Visual signs, in many cases, allow us to avoid rotten food. More directly, certain odors released by hazardous microbes and/or their activities tell us when foods should be discarded. The team wanted to understand what neural functions underlie such an avoidance or flight behavior by mapping the path from the odor molecule and the olfactory receptors into the brain to understand the animal’s reaction.

The fruit fly Drosophila melanogaster and related species are genetically characterized, making them perfect study objects to answer such a question. Typically, the flies feed on yeasts growing on rotting fruit, making it imperative that they distinguish between “good” and “bad” microbes at this stage. The team showed that flies consuming pathogenic bacteria or fungi died very fast, and eggs deposited did not result in viable larvae.

Geosmin is an odor substance known to be produced by several fungi and bacteria and may trigger deterrent reactions. Quite familiar, geosmin is thought to be responsible for the strong scent of wet soils, especially after a drought. Highly sensitive to this odor, the human nose can detect it at concentrations as low as 0.1 parts per billion.
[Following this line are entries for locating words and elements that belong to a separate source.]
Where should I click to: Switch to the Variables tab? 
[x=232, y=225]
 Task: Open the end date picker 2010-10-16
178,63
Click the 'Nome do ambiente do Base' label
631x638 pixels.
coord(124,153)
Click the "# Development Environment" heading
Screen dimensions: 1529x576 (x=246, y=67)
The new study, published in the journal Cell, shows that Drosophila antennae are even more sensitive.

“When this compound is present in the air, even the most attractive food source becomes unattractive,” said senior study author Bill Hansson of the Max Planck Institute for Chemical Ecology. “This is highly interesting, as it’s seldom that single compounds have a direct behavioral effect and that they are active at extremely low concentrations as we observe here.”

“We started with electrophysiological experiments and analyzed all olfactory sensory neurons on the fly antenna successively – more than thousand measurements,” said lead study author Marcus Stensmyr.
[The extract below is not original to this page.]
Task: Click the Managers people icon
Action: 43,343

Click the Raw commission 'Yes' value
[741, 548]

Only a single neuron labeled “ab4B” responded to geosmin at this stage. These neurons carry a specific receptor (Or56a) which reacts exclusively to geosmin. The team was able to establish the specificity in both single neuron recordings linked to gas chromatography, testing more than 3,000 odors, and in experiments using cell cultures ectopically expressing the receptor.
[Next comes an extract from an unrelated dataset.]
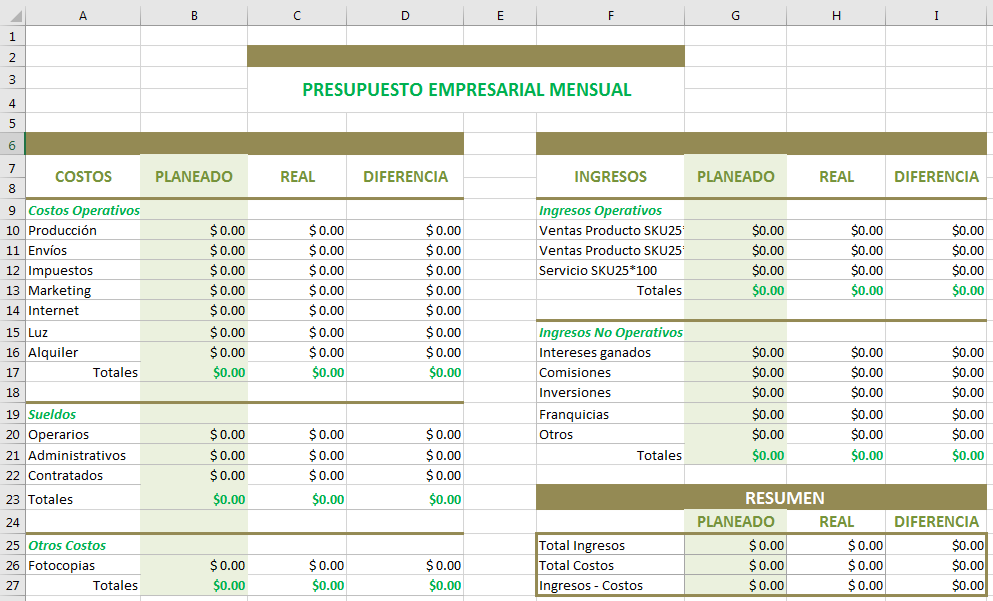Image resolution: width=993 pixels, height=601 pixels.
Task: Select the Costos Operativos section heading
Action: pyautogui.click(x=84, y=210)
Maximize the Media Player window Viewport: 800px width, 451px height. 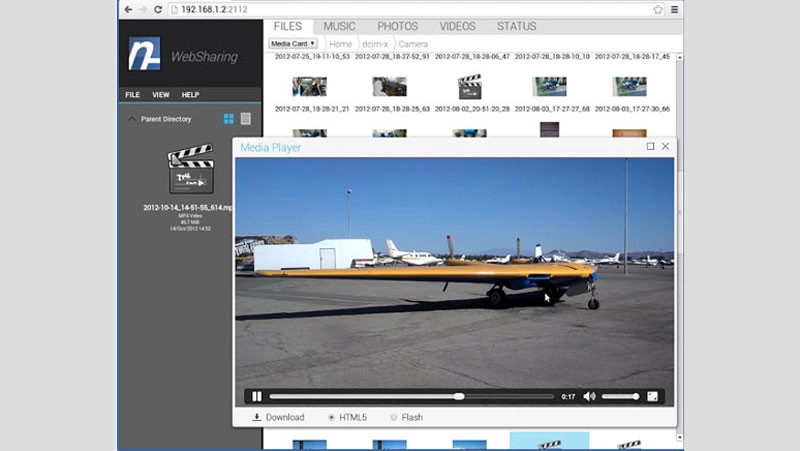coord(650,146)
Another interesting result was revealed when the team performed optical imaging of the Drosophila brain: from the approximately 50 glomeruli that constitute the antennal lobe, the olfactory center of the flies, only one, labeled DA2, was activated by geosmin. Other glomeruli that are involved in odor evoked aversion behavior were found in the same region as DA2.  When the team stimulated DA2, it activated a single type of a specific projection neuron (PN) conveying the message of geosmin presence to higher brain areas. Usually, PNs are more broadly tuned, providing a cross-glomerulus pattern for olfactory coding.

“However, this is different in the case of geosmin, Or56a, DA2 and the related PNs,” said Hansson.

The stimulus is directly patched through from antennae to behavior in this circuit, the scientists say, without any detours. Previously, such patterns have only been observed in the responses to sex pheromones. This is the first time a fully dedicated neural pathway for an odor involved in feeding behavior has been revealed.

Using the recently established “Flywalk” system, where a single fly is placed into a small glass tube and different odors are applied to allow a computer / camera system to quantify behaviors, behavioral assays confirmed the nerve and brain measurements in the laboratory.

Not only does the geosmin stimulus, mediated through the neural line, cause the flies to stop or move away from the source of the odor, it overrides all simultaneously offered highly attractive odors, such as vinegar or fruit scents, at minute concentrations. This helps the fly avoid accidental consumption of pathogens by overriding even mixed smells. Odor mixtures are the rule, not the exception, in nature, making this a very important survival tool.

“It is obviously highly important for all organisms to stay away from spoiled food,” concluded Stensmyr. “Detecting and avoiding food infested by bad microbes seems to be a ubiquitous phenomenon, where the nervous system has evolved to extreme degrees to make it work.”